▶ _Assignment_:
Compute how many lines in the listing below hold the string "first", then state only the result.

= Beginning of Section =

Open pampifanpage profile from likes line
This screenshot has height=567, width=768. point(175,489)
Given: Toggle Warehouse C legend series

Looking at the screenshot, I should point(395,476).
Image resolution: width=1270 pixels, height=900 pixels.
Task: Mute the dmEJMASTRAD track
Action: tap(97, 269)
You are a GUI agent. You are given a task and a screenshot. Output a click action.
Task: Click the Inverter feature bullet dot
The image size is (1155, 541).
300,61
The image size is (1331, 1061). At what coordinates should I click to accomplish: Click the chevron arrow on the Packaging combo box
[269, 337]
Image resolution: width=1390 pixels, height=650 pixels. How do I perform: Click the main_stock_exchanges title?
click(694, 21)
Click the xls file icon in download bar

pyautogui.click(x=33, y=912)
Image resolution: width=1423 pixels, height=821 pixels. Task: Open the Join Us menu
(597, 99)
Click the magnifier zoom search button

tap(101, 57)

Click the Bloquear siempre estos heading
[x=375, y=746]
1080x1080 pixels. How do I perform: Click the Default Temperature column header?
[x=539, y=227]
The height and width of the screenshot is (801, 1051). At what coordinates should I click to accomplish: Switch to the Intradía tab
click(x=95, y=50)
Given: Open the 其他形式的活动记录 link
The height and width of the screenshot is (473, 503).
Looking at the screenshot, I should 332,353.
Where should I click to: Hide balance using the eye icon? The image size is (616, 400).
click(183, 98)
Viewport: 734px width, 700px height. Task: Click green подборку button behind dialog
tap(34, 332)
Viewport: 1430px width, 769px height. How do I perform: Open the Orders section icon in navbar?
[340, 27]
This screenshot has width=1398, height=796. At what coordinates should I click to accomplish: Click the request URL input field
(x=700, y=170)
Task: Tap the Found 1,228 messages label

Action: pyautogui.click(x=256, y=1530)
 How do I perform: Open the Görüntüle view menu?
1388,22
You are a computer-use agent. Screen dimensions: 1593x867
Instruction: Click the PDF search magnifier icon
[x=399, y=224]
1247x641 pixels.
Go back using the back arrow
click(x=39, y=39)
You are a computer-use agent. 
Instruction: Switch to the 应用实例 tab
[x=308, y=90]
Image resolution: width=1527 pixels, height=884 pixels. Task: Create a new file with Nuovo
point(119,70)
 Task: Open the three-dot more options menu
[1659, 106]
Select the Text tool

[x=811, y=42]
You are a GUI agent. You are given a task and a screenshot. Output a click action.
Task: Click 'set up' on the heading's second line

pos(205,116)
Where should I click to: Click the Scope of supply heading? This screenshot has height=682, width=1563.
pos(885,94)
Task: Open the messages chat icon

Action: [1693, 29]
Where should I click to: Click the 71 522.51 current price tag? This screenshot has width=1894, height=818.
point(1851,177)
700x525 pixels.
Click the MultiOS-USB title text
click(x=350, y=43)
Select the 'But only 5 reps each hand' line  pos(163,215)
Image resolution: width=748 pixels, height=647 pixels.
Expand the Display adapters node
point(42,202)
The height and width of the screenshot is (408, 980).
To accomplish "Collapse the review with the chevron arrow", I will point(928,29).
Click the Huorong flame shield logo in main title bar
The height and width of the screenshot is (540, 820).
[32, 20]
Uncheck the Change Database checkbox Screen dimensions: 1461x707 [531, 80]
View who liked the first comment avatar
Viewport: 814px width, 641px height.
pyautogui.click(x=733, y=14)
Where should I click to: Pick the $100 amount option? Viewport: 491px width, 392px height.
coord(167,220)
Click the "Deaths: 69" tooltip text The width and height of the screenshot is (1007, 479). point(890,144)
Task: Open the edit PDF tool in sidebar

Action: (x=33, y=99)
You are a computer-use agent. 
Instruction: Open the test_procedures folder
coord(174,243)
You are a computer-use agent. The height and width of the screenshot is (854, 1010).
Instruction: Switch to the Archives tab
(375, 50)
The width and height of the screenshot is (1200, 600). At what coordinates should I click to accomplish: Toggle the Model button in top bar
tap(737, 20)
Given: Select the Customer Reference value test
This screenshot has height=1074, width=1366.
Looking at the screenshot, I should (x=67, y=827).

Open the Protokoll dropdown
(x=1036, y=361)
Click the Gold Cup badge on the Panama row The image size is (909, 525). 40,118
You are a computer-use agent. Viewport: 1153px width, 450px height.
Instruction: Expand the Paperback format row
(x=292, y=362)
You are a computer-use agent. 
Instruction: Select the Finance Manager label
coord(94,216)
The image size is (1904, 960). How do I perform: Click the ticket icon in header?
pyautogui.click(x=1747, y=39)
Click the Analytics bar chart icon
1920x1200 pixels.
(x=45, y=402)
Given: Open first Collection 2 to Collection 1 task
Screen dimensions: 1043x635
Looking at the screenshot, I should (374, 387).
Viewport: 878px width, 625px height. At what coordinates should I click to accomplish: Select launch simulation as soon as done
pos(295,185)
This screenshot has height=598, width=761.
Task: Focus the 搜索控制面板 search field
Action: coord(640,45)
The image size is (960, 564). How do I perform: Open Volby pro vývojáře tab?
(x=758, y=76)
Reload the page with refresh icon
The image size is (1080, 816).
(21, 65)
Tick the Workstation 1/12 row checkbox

= End of Section =

▶ _Exercise result_:
2